To accomplish this, CFCR is deployed a little differently than when deployed with tools like ‘kubeadmin’ or ‘kops’. When BOSH deploys a Kubernetes cluster, each core component of the Kubernetes control plane is instantiated as a virtual machine (VM) instance. BOSH deploys an agent on each VM instance to monitor the health of the key Kubernetes control plane processes, as well as the overall health of each VM instance. BOSH will also dynamically repair and rebuild any VM that is unhealthy, no manual intervention required.
In addition to the health management of Kubernetes, CFCR deployments gain the added benefits of scaling, patching and upgrading Kubernetes clusters easily via a simple interaction with BOSH. Why is this so advantageous? Customers running Kubernetes will likely at some point need to upgrade and re-deploy, which is a taxing process. BOSH greatly simplifies this.
Operating Kubernetes is difficult, generally speaking. CFCR was designed to address the complexity of Kubernetes deployment and make it easier to deploy, patch, upgrade, scale and operate. The BOSH approach to Kubernetes provides some nice advantages. One of those advantages is repeatability. BOSH can deploy Kubernetes across multiple IaaS providers, such as vSphere, Google Cloud Platform and Amazon Web Services. This is accomplished via the BOSH Cloud Provider Interface (CPI), which allows BOSH to create and manage VM instances, storage and networking constructs across supported CPIs.
BOSH also utilizes a few additional abstractions like ‘releases’ to package software, ‘stemcells’ to define a secure VM image and ‘manifests’ to define how the releases get deployed across one or more VM instances based on the stemcells. A Platform Reliability Engineer can use these abstractions to make Kubernetes deployments easy and repeatable across any of the CPIs available to BOSH. This creates a great common operational model across any cloud.
Cloud Foundry Container Runtime also has a lot to offer when it comes to Day 2 operations, meaning after the Kubernetes clusters have been deployed. Tasks like patching CVEs, upgrading Kubernetes or rotating key credentials can be pretty cumbersome. BOSH offers Platform Reliability Engineers the ability to automate all of these tasks in a consistent and repeatable manner that drives down costs and time to deliver. Additionally, spinning up or decommissioning multiple Kubernetes clusters when they’re no longer necessary can also be automated and logged in the BOSH database to provide a level of task auditing.
CFCR is a fundamental part of the new container service platform announced at VMworld 2017 called Pivotal Container Service (PKS). The primary objectives of CFCR and PKS are to make Kubernetes and the operations of Kubernetes as a Service simple and production ready. Key PKS features will include:
- Tight integration with NSX-T for container and application-aware security.

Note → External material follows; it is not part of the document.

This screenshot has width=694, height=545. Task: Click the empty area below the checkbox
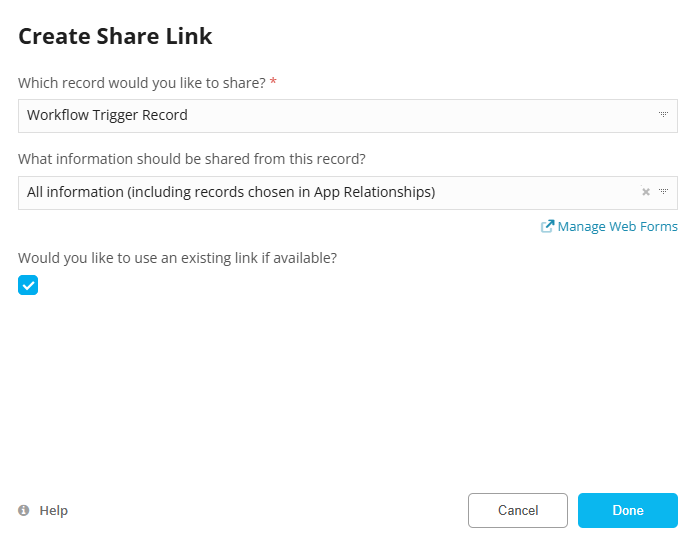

- Project Harbor, VMware’s open source Docker-based registry with embedded features like Clair vulnerability image scanning, image policy controls and authentication.
- An on-demand broker that will allow entitled Application Developer/Operations Owners (ADO) to self-service request or delete Kubernetes clusters via a command-line interface (CLI) or API.
- Out of the box integration with VMware vRealize monitoring and logging components.
- World class, production-grade support of Kubernetes from VMware and Pivotal.